Mantendo versão apresentada por Pazuello, ele relatou que telefonou para o ex-ministro em 7 de janeiro pedindo ajuda para transporte de oxigênio hospitalar de Belém a Manaus. Segundo o ex-secretário, naquele momento, não se tinha conhecimento de que poderia haver desabastecimento no insumo.
O ex-secretário contou que informou Pazuello em 10 de janeiro sobre uma “preocupação” com o fornecimento de oxigênio hospitalar por parte da empresa White Martins.
A versão de Campêlo foi contestada por senadores. O senador amazonense Eduardo Braga (MDB) reforçou que a CPI tem documentos que apontam que desde julho a White Martins demonstrava preocupação com a “explosão do consumo”.
“Nós estamos falando de julho de 2020, e as pessoas morreram por falta de oxigênio a partir do dia 8, dia 9 de janeiro de 2021. Seis meses para providenciar o oxigênio”, afirmou Braga.
O senador Marcos Rogério ressaltou documentação que, segundo ele, comprova que o governo do Amazonas demorou para ampliar a compra de oxigênio e somente assinou um aditivo com a fornecedora no final de novembro.
“Teria que ter feito, no primeiro momento, um aditivo no seu limite máximo, por precaução, como medida de planejamento. Não o fez”, afirmou.
“Num segundo momento, teria que ter instaurado um novo processo licitatório para ampliar a aquisição do insumo. Ou seja, houve absoluta falta de previsibilidade. Escolheu expor a população do Amazonas ao risco de morte, e foi isso que aconteceu no estado do Amazonas, por irresponsabilidade administrativa”, ressaltou Rogério.
Prisão e Operação Sangria
O ex-secretário, preso pela Polícia Federal no último dia 2, foi questionado pelos senadores sobre esse episódio. A Operação Sangria, na qual ele foi preso, investiga possíveis desvios de verbas públicas destinadas ao combate à Covid no Amazonas.
Campêlo contestou as razões que o levaram à prisão
Uma das frentes da investigação é a celebração, pela Secretaria de Saúde do estado, de contratos fraudulentos para favorecer um grupo de empresários na construção do hospital de campanha Nilton Lins.
Sobre as acusações, Campêlo afirmou que "não houve contratação", e sim uma "requisição administrativa" tanto do próprio hospital quanto dos serviços prestados, entre eles limpeza e radiologia, por exemplo.
"Nenhum pagamento foi efetuado nessa requisição, porque a requisição administrativa é um ato legal onde se faz a requisição em caso de calamidade e depois só que é pago o preço justo discutido entre as partes", explicou o depoente.

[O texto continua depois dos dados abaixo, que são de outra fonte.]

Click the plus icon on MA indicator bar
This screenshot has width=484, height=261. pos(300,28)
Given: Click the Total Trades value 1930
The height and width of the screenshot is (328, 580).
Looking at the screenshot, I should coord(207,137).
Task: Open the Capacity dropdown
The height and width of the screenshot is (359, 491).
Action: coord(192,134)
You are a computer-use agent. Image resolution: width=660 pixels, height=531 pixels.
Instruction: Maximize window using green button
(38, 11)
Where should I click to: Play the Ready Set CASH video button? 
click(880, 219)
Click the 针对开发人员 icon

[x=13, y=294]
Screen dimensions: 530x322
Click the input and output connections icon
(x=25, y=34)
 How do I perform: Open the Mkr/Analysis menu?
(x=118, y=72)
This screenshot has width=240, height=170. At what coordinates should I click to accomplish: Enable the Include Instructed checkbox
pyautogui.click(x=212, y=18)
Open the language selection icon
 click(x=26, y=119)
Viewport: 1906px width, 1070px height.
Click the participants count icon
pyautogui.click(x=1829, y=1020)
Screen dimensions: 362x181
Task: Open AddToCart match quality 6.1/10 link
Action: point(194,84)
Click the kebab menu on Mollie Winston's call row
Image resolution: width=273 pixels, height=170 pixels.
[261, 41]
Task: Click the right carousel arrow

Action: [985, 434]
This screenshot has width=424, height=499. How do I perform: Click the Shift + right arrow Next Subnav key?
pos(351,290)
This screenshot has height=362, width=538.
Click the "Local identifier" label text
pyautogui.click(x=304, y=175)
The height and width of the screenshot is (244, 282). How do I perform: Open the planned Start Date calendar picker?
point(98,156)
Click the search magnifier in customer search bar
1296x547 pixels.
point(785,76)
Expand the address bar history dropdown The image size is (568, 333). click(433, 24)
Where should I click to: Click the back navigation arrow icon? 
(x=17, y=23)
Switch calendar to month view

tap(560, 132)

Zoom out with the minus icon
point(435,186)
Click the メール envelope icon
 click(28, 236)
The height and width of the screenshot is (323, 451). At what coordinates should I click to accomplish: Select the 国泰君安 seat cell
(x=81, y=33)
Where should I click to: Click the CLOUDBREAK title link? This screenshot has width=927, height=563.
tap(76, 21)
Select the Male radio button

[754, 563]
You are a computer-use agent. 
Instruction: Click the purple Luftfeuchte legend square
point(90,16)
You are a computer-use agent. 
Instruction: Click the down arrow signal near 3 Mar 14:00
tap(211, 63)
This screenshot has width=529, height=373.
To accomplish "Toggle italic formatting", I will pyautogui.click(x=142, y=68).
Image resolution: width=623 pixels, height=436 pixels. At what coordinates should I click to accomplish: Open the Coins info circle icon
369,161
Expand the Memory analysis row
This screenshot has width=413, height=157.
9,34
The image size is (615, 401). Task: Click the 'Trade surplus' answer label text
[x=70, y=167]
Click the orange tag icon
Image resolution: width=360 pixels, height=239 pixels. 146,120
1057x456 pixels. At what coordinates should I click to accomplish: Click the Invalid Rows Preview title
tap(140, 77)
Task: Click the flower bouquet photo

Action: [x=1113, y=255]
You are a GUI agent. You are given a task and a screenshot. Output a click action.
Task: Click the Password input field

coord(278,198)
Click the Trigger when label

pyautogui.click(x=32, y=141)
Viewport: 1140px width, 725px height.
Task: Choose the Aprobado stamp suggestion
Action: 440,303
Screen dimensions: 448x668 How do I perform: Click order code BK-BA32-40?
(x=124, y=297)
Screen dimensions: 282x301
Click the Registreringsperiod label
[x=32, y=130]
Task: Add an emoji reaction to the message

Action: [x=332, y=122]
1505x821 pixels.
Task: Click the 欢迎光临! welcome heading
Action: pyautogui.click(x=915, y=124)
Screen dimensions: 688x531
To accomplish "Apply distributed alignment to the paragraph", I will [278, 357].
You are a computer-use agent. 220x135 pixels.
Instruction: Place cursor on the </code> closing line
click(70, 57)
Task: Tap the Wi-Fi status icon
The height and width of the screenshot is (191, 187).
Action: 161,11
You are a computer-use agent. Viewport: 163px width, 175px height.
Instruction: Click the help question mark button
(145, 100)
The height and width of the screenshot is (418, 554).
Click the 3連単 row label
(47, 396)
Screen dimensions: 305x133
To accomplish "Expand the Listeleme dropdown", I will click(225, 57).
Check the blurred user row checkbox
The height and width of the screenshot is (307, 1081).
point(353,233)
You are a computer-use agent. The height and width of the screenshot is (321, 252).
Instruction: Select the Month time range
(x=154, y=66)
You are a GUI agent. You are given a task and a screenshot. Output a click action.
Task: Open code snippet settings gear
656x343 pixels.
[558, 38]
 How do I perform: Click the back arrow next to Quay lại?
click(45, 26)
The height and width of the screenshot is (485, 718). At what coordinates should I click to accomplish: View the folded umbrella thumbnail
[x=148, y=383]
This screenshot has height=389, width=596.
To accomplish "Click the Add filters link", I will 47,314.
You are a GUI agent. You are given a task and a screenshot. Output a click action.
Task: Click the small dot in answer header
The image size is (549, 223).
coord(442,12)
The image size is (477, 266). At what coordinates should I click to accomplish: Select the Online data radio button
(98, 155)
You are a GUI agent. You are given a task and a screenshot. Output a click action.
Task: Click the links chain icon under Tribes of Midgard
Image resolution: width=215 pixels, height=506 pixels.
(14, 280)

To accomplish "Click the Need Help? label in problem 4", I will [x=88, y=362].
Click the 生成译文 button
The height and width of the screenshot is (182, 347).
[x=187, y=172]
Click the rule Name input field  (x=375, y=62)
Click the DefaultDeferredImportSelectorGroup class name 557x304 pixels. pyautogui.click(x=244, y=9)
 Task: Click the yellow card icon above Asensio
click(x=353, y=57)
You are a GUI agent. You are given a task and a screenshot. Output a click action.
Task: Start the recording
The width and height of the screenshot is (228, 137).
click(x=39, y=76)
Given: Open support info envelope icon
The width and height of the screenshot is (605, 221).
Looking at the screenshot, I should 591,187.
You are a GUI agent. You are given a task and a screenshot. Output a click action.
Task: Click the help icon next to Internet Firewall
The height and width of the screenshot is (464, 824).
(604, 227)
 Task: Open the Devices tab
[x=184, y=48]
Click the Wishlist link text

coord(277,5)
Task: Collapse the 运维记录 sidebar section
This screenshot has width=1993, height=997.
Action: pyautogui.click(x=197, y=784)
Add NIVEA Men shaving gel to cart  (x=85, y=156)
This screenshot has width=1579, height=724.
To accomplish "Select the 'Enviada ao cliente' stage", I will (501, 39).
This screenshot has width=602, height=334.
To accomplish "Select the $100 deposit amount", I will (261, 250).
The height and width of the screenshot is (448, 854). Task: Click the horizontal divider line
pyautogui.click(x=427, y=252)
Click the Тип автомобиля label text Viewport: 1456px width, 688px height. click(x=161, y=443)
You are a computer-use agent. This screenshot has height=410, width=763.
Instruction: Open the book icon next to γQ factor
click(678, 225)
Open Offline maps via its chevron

O ex-secretário argumentou que o Hospital Nilton Lins poderia funcionar no combate à pandemia, que as instalações "eram adequadas" já que, após inspeção do Ministério Público estadual, "um plano de ação pela controladoria interna da Saúde foi elaborado e executado".
Questionado pelo relator, Renan Calheiros (MDB-AL), sobre suposta "intermediação ilegal, conhecida como triangulação, de uma loja de vinhos na compra de respiradores", o ex-secretário explicou que, quando assumiu o cargo, a aquisição dos equipamentos já tinha acontecido.
"Quando eu cheguei, no dia 8 de maio, como secretário-executivo, já haviam instaurado uma sindicância, e a Controladoria-Geral do Estado estava apurando isso".